On July 1, 2012 The Australian Government introduced a "Tax on Carbon". The tax covers the majority of the economy with few exceptions.
The price established by the government is $A23/ton. This price is fixed with a 5% increase each year for the first three years and then the tax will convert to an emissions trading scheme.
The global warming effect of synthetic greenhouse gases is being addressed by imposing an "Equivalent Carbon Price" to synthetic greenhouse gases. This means that importers of synthetic greenhouse gases, including importers of equipment containing these gases will be liable to pay the equivalent carbon price (tax).
To arrive at the value of the tax the importer multiplies the $A23/ton by the Global warming potential of the gas. Thus, for R404A the tax will be $A75/kg.
There are two points that make this tax a large burden on the air conditioning and refrigeration industries and their customers.
- The tax is applied at the point of import - like an import duty - and thus becomes a cost of doing business with each step in the commerce chain adding their appropriate margins.
- The tax is anywhere from 3 to 8 times the actual imported values of the refrigerant.
A Simple Example
With no tax-
Cost at point of import $1.00 leads to a selling price to the end user of say $3.00.
With a carbon Tax -
Cost of the product $1.00 plus a tax of say $4.00 = Cost to the importer of $5.00. Apply the same margins and the selling price to the end user is now $15.00
The objective of the tax is to encourage better maintenance, thus lower leak rates and to encourage the transition to low global warming potential refrigerants.
Both of these objectives are appropriate but there are some pitfalls:
- There will be more on the jobsite recycling of refrigerants on existing equipment and if this is not done properly there may be issues with the equipment's performance and reliability. For example if the refrigerant is a blend such as R410A it is very difficult o ensure the recycled refrigerant has the same characteristics as new R410A. Further, refrigerant could be contaminated and the process of recycling on the jobsite may not do a suitable job in cleaning up the refrigerant.

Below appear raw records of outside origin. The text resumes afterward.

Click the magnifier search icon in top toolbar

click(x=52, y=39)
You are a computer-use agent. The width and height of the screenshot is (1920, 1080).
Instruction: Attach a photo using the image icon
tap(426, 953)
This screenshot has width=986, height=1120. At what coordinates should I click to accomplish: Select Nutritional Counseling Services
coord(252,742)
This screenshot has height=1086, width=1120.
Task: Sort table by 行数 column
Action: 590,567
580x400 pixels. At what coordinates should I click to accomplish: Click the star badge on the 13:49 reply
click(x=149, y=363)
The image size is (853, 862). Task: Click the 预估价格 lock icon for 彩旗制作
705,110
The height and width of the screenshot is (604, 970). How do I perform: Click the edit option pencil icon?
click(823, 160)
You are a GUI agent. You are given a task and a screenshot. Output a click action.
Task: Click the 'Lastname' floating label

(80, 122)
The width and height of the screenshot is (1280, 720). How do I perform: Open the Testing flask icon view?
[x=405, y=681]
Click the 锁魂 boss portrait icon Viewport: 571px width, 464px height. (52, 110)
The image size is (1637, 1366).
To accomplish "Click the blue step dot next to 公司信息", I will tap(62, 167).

- There is more potential for organizations marketing alternative refrigerants e.g. Hydrocarbon refrigerants to convince people to replace their fluorocarbon with a hydrocarbon. Because equipment is designed to operate on a particular refrigerant this approach will lead to less than optimum performance and because hydrocarbon refrigerants are flammable the potential for serious accidents is increased.
- For new installations this tax will encourage a move to lower GWP refrigerants. As always the decision on the refrigerant will be influenced by the investment strategy of the purchaser, which should take into account issues such as first cost, safety and overall system efficiency.
Editor's Note: CR4 would like to thank Greg Groppenbacher of GEA Consulting for contributing this blog entry.